The folks at Skymall follow a simple marketing strategy: target people when they're weak. Since commercial air travel makes folks fear for their lives, they'll be happy imagining any future on the ground, even one surrounded by the dumbest products on the planet. As part of their probationary restitution, Nick Arizona and P. Jordan Dimebag sat in on Skymall's holiday focus group and produced the following observational log. We hope this seven-part guide aids in facilitating a festive holiday shopping season! Check out the previous guides here: Part 1, Part 2, Part 3, Part 4, and Part 5.

QuikPod - $29.85

QuikPod

The world's first extendable hand-held tripod, this clever telescoping wand is just 7 1/2" long folded and weighs only 4 oz, yet it extends to 18 1/2 so you can include yourself in photos or videos without relying on strangers. It even has a built-in mirror that allows you to preview each shot. (Skymall)

P: A "built-in mirror to preview each shot"? You already know that every picture you take with this will make you look like some guy hassling the cameraman on COPS.

N: I can't find fault with the QuikPod because I advocate a blanket addition of a truncheon to every modern electronic device. Cellphone? Cellphone on a truncheon. GPS for your car? Poke at it with a truncheon.

P: Sure, this will cut down on Popeye forearms in most MySpace photos, but at least holding your arm out can be played off as casual. The QuikPod is a corporeal reminder you have no friends.

N: That's a small price to pay to be able to pretend you're a nightstick-wielding British bobby looking for Jack the Ripper every time you take a picture. It'll add even more of a poorly-defined Gothic atmosphere to every picture it takes, which would save the savvy LiveJournaler hundreds of dollars in smudgy eyeliner each year.

P: Imagine the Rodney King beatings from the POV of the weapons. Like, they would have gotten off had they not put up pictures of the beatings on their Facebook profile. "Should have set that to private, Johnson."

N: I don't think the QuikPod does enough to aid photographers. While the 18 inches it lends is enough for the average person to comfortably photograph their own asshole, it's nowhere near enough to stick undetected beneath the skirts of a group of horny Catholic schoolgirls. Oh, and the schoolgirls are also Japanese.

P: This vastly increases the number of areas you can pull the old "back somebody into something dangerous under the guise of taking their picture" because it brings them that much closer to the precipice. You start with it compressed, then telescope it with each step they take.

N: I like how they play up the security aspect by not asking you to "rely on strangers." I can't help but think that there are few more attractive theft targets than a tourist gingerly holding a $400 digital camera on the end of a long stick.

P: I suppose someone could ease into trusting strangers by holding the QuikPod but having a passerby operate the camera. The moment the camera's owner gets uncomfortable, he zips it out of the Samaritan's hands like a dollar on a fishing pole.

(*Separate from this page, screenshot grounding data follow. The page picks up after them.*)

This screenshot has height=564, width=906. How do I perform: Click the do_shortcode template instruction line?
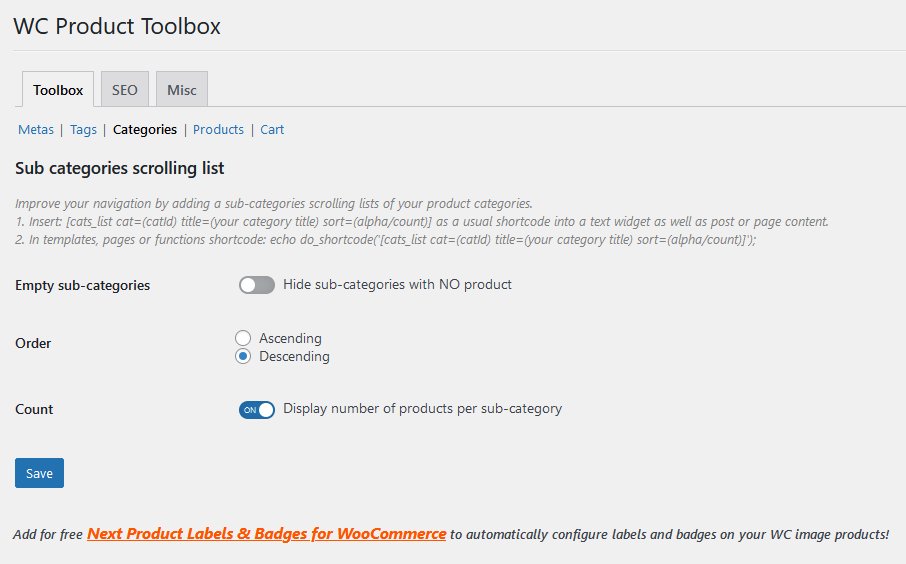click(x=385, y=239)
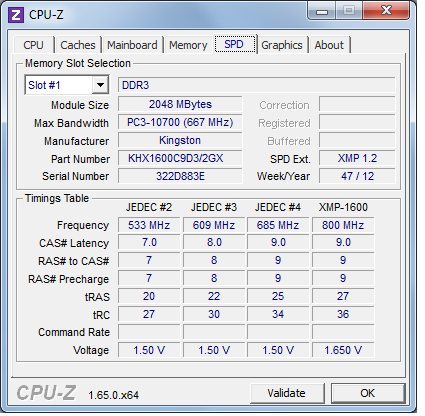425x416 pixels.
Task: Show the About tab
Action: (x=329, y=45)
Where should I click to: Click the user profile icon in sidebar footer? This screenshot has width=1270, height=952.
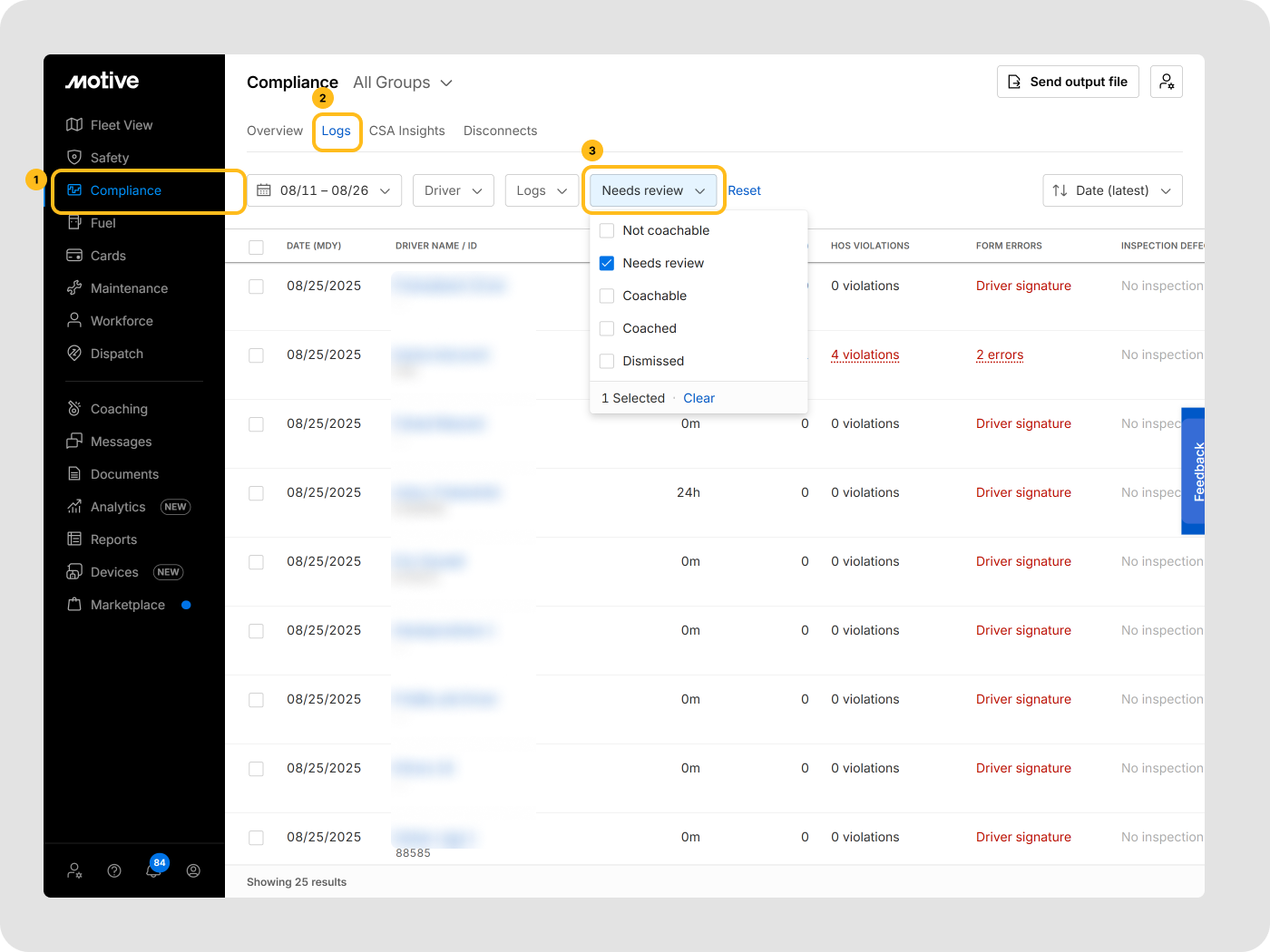[x=193, y=870]
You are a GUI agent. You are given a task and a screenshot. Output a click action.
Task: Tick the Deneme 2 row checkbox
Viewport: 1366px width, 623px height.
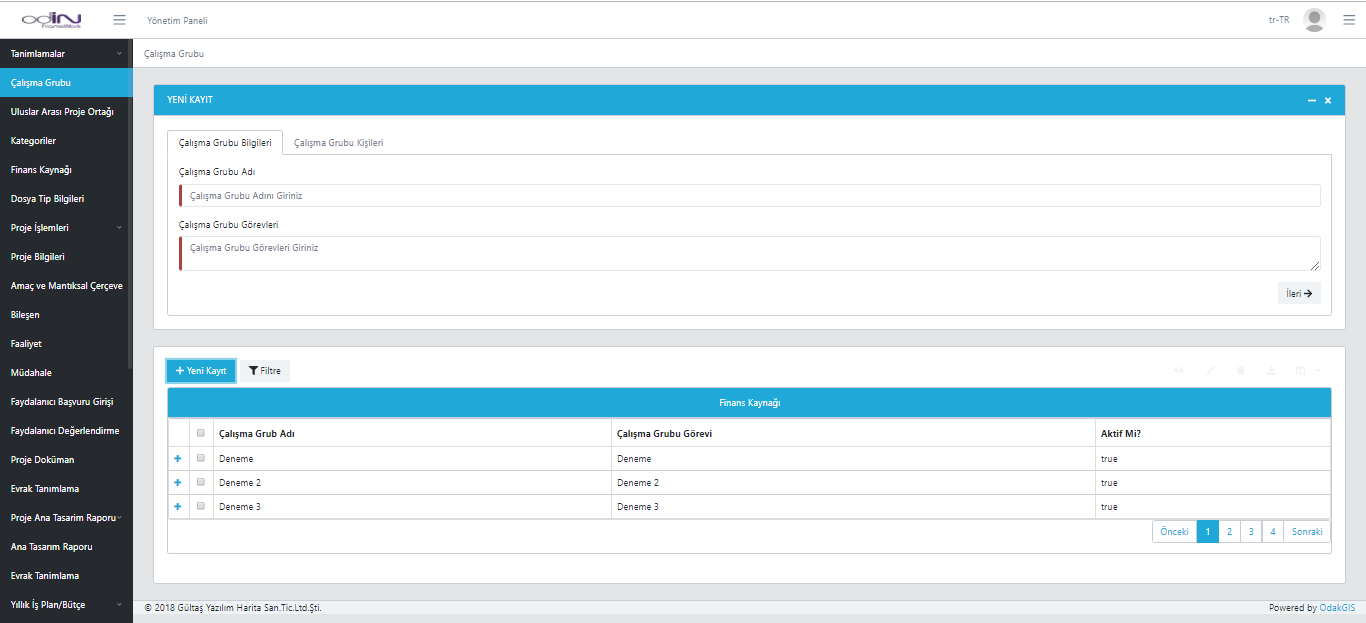point(201,482)

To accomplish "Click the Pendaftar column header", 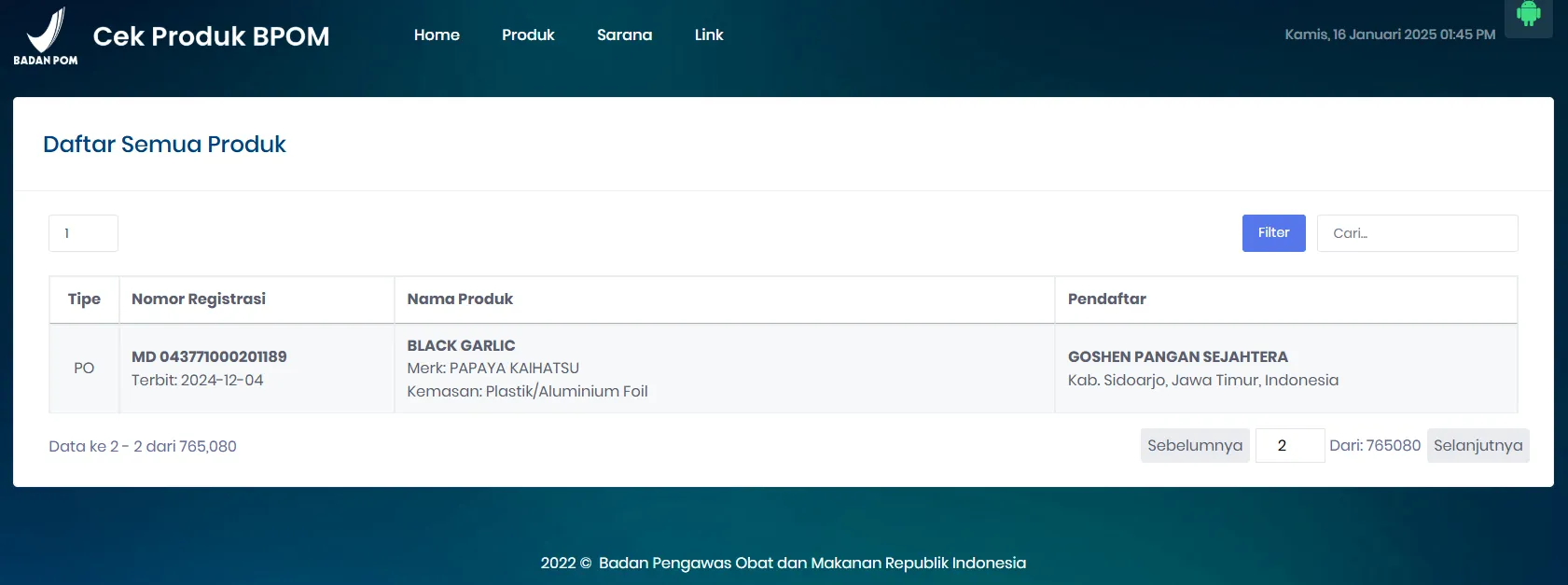I will (x=1106, y=299).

N: And as you grow more at ease, you could extend it less and less until eventually the stranger is eating right out of your hand. You could rub their velvety nose and softly tell them they're a beautiful girl, and they'd whinny with delight.

P: The further technology advances, the closer we are to living the Lady and the Tramp futuristic version of eating the same piece of spaghetti. You could also get pretty coquettish at this point, but that would just be your deeply-ingrained photography skills of not trusting strangers.

N: Technology is taking its cues from carnival concessions. How can you improve on the camera? Well, what about the camera on a stick? It's only a matter of time before we deep-fry that sucker and drop it when we go upside-down on the Gravitrex.

P: Further development of this device may eventually allow us to take photographs from space, but what if the technology gets out of our hands? A society dependent on QuikPod technology is one risking a perpetual keep-away with all of its gadgets. "Help, my pacemaker, it's two-and-a-half feet in front of me! Where's the phone?" And it's the Tantilus myth realized.

N: The worst part about this is you can't reach the shutter. You'll have to set the timer and wait while your camera beeps away the seconds of your life as you stand frozen, a friendless and reviled figure, desperate to hide the shadows of your premature beer belly from AnarrchyGrl89.

P: The only good timed pictures would be of sword fighters. Most people wouldn't even bother with the timer, so their pictures will be of frustrated people who just banged their camera for the umpteenth time, flashing a half-assed smile in the hopes that this time whacking the fridge pushed the shutter button.

N: The QuikPod begs a sister product, the QuikWand, which would let you press buttons on the camera from 10 inches away (8-inch extender $9.95, sold seperately).

P: They'd be non-corresponding lengths so you'd have to get five QuikWands and three QuikPods, and mediocre standup comics would have fodder for another wave of hotdog/hotdog bun jokes.